Ning et al. reported good or excellent radiological outcomes per Severin classification in 84.7% of their patients [12]. In the current series, most patients reported satisfactory radiographic outcomes according to Severin radiological grades (94.3% in group I versus 83.3% in group II), with no difference between groups. Furthermore, we obtained improvement in the AI measured at the final follow-up in all patients included in the current study compared with the preoperative values (from a mean of 37° to 27.2°, p < 0.05) with no difference between both groups. This was consistent with results from the study by Czubak et al., where the AI was improved in all patients compared with the preoperative values (from a mean of 38.8° to 19.5° for group A and from 39.6° to 21.3° for group B), and there was no difference between the AI measured at the last follow-up between both groups. The improvement of AI was reported in 19 studies (636 hips) in the systemic review by Wozniak et al. [10]; it was reduced to ≤ 20° as reported by 16 studies, and the difference between the mean pre- and postoperative AI was 22.5°. Furthermore, the radiographic evaluation according to Severin classification was grade I and II in 81.7% of 410 hips. At a mean follow-up of 9.3 years (6–4 years), Castañeda et al. [6] reported good radiographic outcomes classified as grade I or II per Severin criteria in 80% of the patients; however, they reported that better radiographic outcomes were obtained in patients who underwent open reduction and pelvic osteotomies.

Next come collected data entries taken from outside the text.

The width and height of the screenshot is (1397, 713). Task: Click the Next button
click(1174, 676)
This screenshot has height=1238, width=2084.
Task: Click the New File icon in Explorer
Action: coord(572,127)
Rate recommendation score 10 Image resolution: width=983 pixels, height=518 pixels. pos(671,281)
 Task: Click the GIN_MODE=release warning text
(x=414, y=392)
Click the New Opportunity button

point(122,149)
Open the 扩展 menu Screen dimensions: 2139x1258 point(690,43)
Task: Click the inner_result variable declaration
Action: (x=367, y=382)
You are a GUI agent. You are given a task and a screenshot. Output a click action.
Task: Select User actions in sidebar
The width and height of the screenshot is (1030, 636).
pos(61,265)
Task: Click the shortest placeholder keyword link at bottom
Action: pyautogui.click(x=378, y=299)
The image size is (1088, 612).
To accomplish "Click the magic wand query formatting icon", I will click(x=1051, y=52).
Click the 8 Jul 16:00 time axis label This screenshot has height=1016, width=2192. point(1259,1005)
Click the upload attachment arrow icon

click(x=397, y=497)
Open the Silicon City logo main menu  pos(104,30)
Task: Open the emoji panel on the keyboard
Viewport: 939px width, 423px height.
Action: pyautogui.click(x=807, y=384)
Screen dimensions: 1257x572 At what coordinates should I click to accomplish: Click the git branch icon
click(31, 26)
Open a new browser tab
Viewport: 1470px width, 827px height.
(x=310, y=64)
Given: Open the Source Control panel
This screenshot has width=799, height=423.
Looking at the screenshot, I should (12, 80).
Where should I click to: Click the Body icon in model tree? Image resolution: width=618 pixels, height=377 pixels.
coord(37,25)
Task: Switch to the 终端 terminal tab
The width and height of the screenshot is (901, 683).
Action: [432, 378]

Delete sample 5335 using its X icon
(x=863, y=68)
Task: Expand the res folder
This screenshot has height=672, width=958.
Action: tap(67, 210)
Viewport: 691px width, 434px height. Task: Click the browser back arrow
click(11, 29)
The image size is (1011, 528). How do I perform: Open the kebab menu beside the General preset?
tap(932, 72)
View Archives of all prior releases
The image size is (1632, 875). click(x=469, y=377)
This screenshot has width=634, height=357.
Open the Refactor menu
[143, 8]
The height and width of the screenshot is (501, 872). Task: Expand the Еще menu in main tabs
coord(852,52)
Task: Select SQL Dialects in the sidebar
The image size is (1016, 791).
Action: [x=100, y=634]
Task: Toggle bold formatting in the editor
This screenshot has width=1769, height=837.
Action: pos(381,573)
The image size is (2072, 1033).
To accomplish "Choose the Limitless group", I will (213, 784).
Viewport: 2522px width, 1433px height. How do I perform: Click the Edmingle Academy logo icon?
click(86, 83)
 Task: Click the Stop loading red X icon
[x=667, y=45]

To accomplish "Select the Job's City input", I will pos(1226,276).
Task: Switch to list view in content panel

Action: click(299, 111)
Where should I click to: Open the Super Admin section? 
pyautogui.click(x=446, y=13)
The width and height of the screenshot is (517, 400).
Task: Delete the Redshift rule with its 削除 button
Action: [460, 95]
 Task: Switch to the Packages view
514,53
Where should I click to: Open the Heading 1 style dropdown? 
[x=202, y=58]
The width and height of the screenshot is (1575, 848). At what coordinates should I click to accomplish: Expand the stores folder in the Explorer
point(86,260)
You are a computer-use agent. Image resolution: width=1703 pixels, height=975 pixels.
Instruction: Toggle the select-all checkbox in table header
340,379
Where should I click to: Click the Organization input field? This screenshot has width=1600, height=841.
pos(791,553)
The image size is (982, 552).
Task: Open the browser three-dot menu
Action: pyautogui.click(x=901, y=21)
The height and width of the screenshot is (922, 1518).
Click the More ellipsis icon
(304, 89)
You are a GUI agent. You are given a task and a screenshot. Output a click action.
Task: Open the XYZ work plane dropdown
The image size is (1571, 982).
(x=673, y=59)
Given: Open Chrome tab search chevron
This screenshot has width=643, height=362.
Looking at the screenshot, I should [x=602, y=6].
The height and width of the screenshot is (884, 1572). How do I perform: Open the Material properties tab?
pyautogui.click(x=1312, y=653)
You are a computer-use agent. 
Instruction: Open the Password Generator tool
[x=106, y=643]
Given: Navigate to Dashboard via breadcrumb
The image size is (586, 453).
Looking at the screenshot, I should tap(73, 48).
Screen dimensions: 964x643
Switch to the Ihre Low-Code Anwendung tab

The effect of performing FO on the outcomes was evaluated in a study by Castañeda et al., where the authors evaluated 645 patients with late presenting DDH; 328 hips received a FO compared with 317 hips that did not. The authors reported slightly better functional outcomes in hips which did not have a FO (measured according to Iowa Hip Score); however, they reported no difference in Severin radiographic scores or the incidence of AVN; furthermore, they concluded that FO is not necessarily related to better outcomes [39]. In the current study, we reported that same finding, as there were no significant differences in the functional, radiological, and complications incidence outcomes between patients within group II who had FO and those who did not.

Avascular necrosis (AVN) of the femoral head is one of the devastating complications that could occur after DDH surgical procedures, which varied among studies with an incidence reaching up to 48% [6, 12, 40]. In the current study, we reported an AVN incidence of 5.6%, which occurred exclusively in group II. A similar incidence (5.8%) was reported in the study by Czubak et al. [5], while Ning et al. reported an incidence of 27.4% and reported them as poor outcomes according to the Kalamchi and MacEwen classification [12]. Wozniak et al. [10] reported an AVN incidence of 18.9% from 19 studies (856 hips). The role of PO or FO on the incidence of AVN was controversial; in a systematic review by Kothari et al. [40], evaluating studies on DDH management after walking age, they concluded that the best results (functional, radiological, and lowest AVN incidence) were demonstrated when OR was combined with a PO; they found no evidence to support improvement in outcomes after adding a FO. Charki et al. [33] reported that the radiological results were better in patients where a PO was added; however, contrary to the previous systematic review, they reported that adding a FO contributes to obtaining better functional outcomes and decreasing the incidence of AVN. Furthermore, some technical considerations were suggested to avoid AVN development, including adequate adductor tenotomy, iliopsoas recession, extensive medial capsular release, and division of the transverse acetabular ligament [41, 42].

The current study has some limitations. First, this was a nonrandomized cohort study with relatively few patients. Second, the wide age range of patients included in group II could affect the outcomes. Third, we did not conduct a correlation analysis to determine factors affecting the incidence of complications, especially AVN. Last, a longer follow-up is needed to demonstrate the effectiveness of the surgical technique utilized in the current study.